- **What to do**: Repeat the entries below word for word, from the line containing "You are a GUI" through the line containing "Open the directory", including both.

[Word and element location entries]
+-------+
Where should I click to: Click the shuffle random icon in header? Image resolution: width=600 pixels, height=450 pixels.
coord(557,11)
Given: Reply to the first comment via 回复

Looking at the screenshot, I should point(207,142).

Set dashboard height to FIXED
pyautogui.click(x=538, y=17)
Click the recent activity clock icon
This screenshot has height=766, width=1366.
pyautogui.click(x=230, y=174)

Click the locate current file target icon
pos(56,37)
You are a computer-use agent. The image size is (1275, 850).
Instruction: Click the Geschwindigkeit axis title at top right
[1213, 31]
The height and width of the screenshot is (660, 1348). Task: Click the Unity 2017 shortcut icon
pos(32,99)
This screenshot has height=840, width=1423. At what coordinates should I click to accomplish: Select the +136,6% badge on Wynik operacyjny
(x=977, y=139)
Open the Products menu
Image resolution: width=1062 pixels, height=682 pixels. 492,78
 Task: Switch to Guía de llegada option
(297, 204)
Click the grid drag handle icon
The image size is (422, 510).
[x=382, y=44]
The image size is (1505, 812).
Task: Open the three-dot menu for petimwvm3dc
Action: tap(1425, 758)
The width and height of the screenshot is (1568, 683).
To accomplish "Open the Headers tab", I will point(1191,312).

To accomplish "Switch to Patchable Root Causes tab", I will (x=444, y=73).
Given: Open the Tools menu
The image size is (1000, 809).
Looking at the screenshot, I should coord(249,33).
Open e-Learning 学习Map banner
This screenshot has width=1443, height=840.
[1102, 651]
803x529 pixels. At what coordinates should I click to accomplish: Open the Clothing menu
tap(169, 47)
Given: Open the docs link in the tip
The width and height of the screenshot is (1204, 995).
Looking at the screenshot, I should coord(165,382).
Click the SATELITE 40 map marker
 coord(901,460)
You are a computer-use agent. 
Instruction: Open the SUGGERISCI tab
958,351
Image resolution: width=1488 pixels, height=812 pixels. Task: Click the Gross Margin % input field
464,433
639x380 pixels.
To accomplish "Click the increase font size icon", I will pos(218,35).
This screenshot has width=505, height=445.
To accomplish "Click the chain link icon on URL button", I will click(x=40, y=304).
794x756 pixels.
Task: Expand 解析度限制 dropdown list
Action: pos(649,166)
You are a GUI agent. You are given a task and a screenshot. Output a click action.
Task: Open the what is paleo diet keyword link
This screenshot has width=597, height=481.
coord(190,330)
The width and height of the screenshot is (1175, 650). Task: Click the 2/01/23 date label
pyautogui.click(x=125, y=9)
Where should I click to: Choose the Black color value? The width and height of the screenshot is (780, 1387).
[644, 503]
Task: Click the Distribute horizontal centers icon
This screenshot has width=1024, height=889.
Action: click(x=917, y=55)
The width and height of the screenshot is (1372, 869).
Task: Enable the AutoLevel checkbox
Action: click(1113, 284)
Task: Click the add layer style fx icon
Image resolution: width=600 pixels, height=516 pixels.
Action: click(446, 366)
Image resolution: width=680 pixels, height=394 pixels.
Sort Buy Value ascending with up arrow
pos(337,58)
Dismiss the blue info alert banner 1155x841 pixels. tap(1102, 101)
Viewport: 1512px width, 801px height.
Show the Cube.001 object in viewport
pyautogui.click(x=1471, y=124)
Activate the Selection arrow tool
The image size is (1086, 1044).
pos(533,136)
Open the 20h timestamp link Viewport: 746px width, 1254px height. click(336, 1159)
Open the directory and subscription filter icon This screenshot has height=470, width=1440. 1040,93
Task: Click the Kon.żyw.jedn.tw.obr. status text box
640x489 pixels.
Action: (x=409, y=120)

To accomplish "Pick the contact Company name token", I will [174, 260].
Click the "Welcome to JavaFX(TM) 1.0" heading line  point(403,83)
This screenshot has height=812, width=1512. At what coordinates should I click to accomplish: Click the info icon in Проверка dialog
+-------+
- **Task solution**:
You are a GUI agent. You are given a task and a screenshot. Output a click action.
Task: Open the what is paleo diet keyword link
This screenshot has width=597, height=481.
coord(190,330)
The width and height of the screenshot is (1175, 650). Task: Click the 2/01/23 date label
pyautogui.click(x=125, y=9)
Where should I click to: Choose the Black color value? The width and height of the screenshot is (780, 1387).
[644, 503]
Task: Click the Distribute horizontal centers icon
This screenshot has width=1024, height=889.
Action: click(x=917, y=55)
The width and height of the screenshot is (1372, 869).
Task: Enable the AutoLevel checkbox
Action: click(1113, 284)
Task: Click the add layer style fx icon
Image resolution: width=600 pixels, height=516 pixels.
Action: click(446, 366)
Image resolution: width=680 pixels, height=394 pixels.
Sort Buy Value ascending with up arrow
pos(337,58)
Dismiss the blue info alert banner 1155x841 pixels. tap(1102, 101)
Viewport: 1512px width, 801px height.
Show the Cube.001 object in viewport
pyautogui.click(x=1471, y=124)
Activate the Selection arrow tool
The image size is (1086, 1044).
pos(533,136)
Open the 20h timestamp link Viewport: 746px width, 1254px height. click(336, 1159)
Open the directory and subscription filter icon This screenshot has height=470, width=1440. 1040,93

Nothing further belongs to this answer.